Three acres are now ready for planting as part of the Government’s “Redemption Farm” scheme.
Wayne Caines, the national security minister, said staff training was under way and confirmed talks had taken place with local farmers, as well as other organisations in the community.
Mr Caines told The Royal Gazette: “Phase one of the ‘Redemption Farm’ initiative continues to proceed.
“The three acres of arable land donated by the Ministry of Public Works has been cleared of obstructions, irrigated and is ready for planting.
“We are completing staff training and finalising our long- term plan.”
He added: “This is an exciting initiative in its early stage and I look forward to sharing further developments with the public.”
The initiative was announced by Mr Caines in September, when he said the “phenomenal opportunity” would offer therapy and support, as well as teach entrepreneurial skills.
Mr Caines added that the programme would involve up to ten young people, who would be “given opportunities to learn about how to live their life without being connected to violent activities”.
The land is in Devonshire, near CedarBridge Academy, and the minister said those taking part would have access to mental health professionals, a case manager and help to find employment.
Work on the farm was expected to include crop cultivation and raising chickens, whose eggs will be sold at markets.
Michael Dunkley, a One Bermuda Alliance MP, questioned if Mr Caines had spoken to members of the island’s agricultural sector to look at ways to include island farmers in the project.
He claimed “sources” had told him they had not been approached.
Mr Dunkley said: “Assuming the minister hasn’t contacted anyone from the local industry, I am more than willing to work with the minister to contact some of the farmers so that they can get involved in the programme if that is what Government would wish.”
He added: “It makes prudent good sense if the local farming industry is interested to use their experiences because we know that they are challenged in finding the local labour required.
“This could be a real win-win situation.”

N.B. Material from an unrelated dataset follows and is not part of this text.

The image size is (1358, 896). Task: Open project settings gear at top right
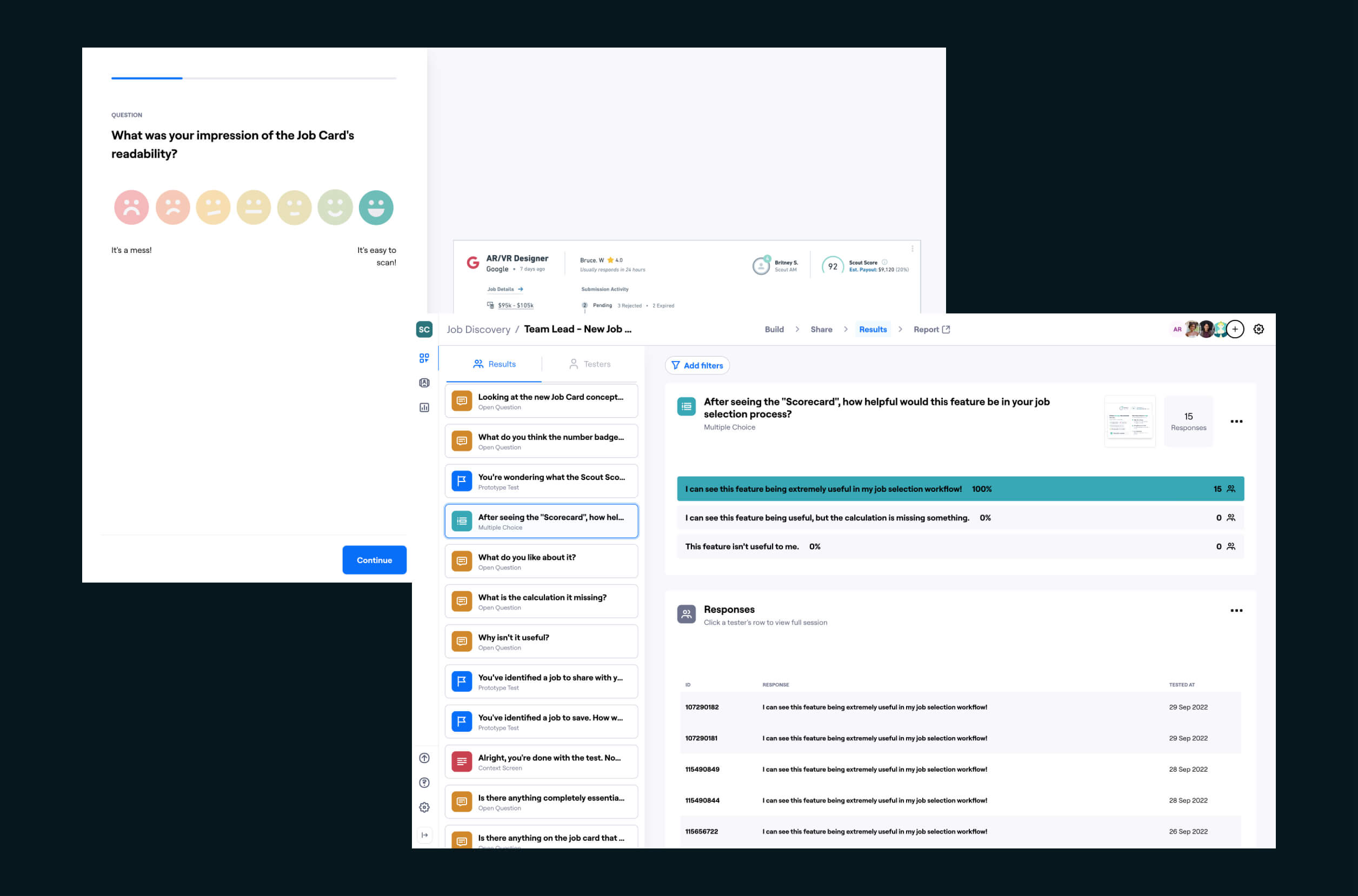click(x=1258, y=329)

But Mr Caines said: “In planning this initiative, I recognised the need and can confirm that we have and will continue to consult with local farmers, many of whom are considered experts in this field.

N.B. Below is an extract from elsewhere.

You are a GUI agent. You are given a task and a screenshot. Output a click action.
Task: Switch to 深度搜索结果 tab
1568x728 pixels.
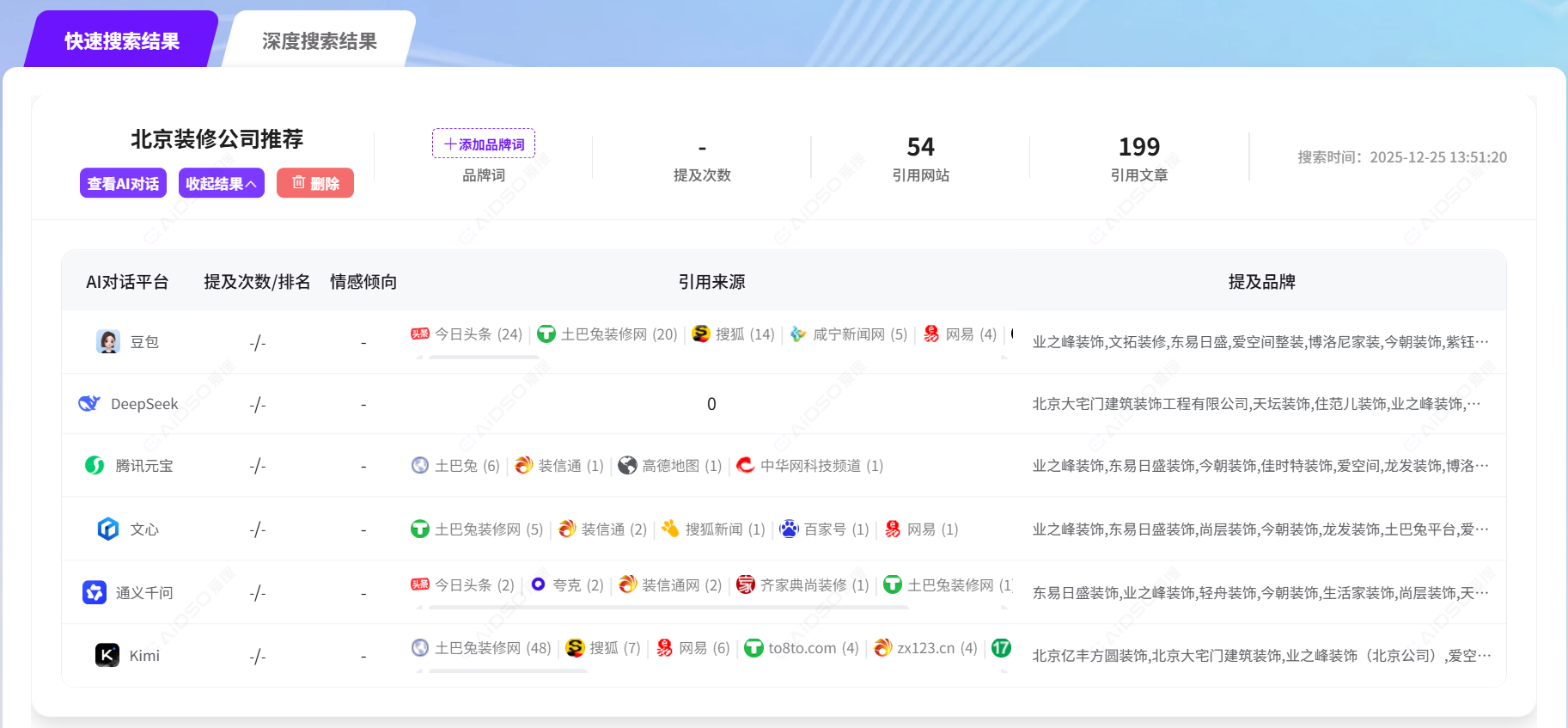click(x=319, y=41)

“Their inclusion in this process is giving us the necessary guidance and insight that has proved instrumental in creating this initiative.
“The farmers understand and appreciate the purpose of what we are doing, and the individuals selected to participate will have an excellent opportunity to receive the necessary training and experience, that will enable them to secure future employment in the farming industry.”
He added: “I have also reached out to other individuals and community organisations.”